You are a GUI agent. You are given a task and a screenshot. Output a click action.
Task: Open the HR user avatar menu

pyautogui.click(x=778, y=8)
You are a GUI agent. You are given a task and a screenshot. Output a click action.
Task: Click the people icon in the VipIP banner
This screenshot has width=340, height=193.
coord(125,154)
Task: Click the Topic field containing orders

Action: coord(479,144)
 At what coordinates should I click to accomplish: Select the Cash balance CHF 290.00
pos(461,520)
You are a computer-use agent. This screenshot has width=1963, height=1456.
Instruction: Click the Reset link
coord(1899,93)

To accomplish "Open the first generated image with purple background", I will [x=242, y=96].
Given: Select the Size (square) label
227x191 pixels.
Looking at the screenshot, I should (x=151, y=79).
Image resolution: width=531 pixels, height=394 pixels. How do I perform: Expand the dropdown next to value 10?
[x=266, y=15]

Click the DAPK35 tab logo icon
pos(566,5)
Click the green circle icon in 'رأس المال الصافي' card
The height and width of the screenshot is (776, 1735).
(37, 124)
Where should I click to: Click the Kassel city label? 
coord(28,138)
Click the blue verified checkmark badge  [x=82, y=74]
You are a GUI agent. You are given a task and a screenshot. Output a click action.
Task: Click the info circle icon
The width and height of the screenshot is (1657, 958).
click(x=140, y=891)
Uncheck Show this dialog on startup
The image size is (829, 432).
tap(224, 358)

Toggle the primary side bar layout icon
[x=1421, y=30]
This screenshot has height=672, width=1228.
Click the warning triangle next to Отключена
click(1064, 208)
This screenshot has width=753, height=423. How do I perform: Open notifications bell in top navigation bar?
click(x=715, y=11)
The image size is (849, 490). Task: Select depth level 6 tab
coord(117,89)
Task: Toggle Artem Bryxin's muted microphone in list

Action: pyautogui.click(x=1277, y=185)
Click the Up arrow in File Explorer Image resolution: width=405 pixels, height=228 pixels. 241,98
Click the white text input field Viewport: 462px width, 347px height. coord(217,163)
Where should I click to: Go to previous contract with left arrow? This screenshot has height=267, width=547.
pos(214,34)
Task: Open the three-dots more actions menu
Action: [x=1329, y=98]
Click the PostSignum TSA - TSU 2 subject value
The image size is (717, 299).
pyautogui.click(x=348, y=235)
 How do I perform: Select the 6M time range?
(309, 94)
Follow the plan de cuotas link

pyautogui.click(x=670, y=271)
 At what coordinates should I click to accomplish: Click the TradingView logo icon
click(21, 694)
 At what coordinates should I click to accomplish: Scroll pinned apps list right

_Exercise details_
Rewrite all of the entries, replacing every instance of "GUI agent" with "interface agent" and leaving everything else unchanged.

_Solution_
You are a interface agent. You are given a task and a screenshot. Output a click action.
Task: Open the HR user avatar menu

pyautogui.click(x=778, y=8)
You are a interface agent. You are given a task and a screenshot. Output a click action.
Task: Click the people icon in the VipIP banner
This screenshot has width=340, height=193.
coord(125,154)
Task: Click the Topic field containing orders

Action: coord(479,144)
 At what coordinates should I click to accomplish: Select the Cash balance CHF 290.00
pos(461,520)
You are a computer-use agent. This screenshot has width=1963, height=1456.
Instruction: Click the Reset link
coord(1899,93)

To accomplish "Open the first generated image with purple background", I will [x=242, y=96].
Given: Select the Size (square) label
227x191 pixels.
Looking at the screenshot, I should (x=151, y=79).
Image resolution: width=531 pixels, height=394 pixels. How do I perform: Expand the dropdown next to value 10?
[x=266, y=15]

Click the DAPK35 tab logo icon
pos(566,5)
Click the green circle icon in 'رأس المال الصافي' card
The height and width of the screenshot is (776, 1735).
(37, 124)
Where should I click to: Click the Kassel city label? 
coord(28,138)
Click the blue verified checkmark badge  [x=82, y=74]
You are a interface agent. You are given a task and a screenshot. Output a click action.
Task: Click the info circle icon
The width and height of the screenshot is (1657, 958).
click(x=140, y=891)
Uncheck Show this dialog on startup
The image size is (829, 432).
tap(224, 358)

Toggle the primary side bar layout icon
[x=1421, y=30]
This screenshot has height=672, width=1228.
Click the warning triangle next to Отключена
click(1064, 208)
This screenshot has width=753, height=423. How do I perform: Open notifications bell in top navigation bar?
click(x=715, y=11)
The image size is (849, 490). Task: Select depth level 6 tab
coord(117,89)
Task: Toggle Artem Bryxin's muted microphone in list

Action: pyautogui.click(x=1277, y=185)
Click the Up arrow in File Explorer Image resolution: width=405 pixels, height=228 pixels. 241,98
Click the white text input field Viewport: 462px width, 347px height. coord(217,163)
Where should I click to: Go to previous contract with left arrow? This screenshot has height=267, width=547.
pos(214,34)
Task: Open the three-dots more actions menu
Action: [x=1329, y=98]
Click the PostSignum TSA - TSU 2 subject value
The image size is (717, 299).
pyautogui.click(x=348, y=235)
 How do I perform: Select the 6M time range?
(309, 94)
Follow the plan de cuotas link

pyautogui.click(x=670, y=271)
 At what coordinates should I click to accomplish: Click the TradingView logo icon
click(21, 694)
 At what coordinates should I click to accomplish: Scroll pinned apps list right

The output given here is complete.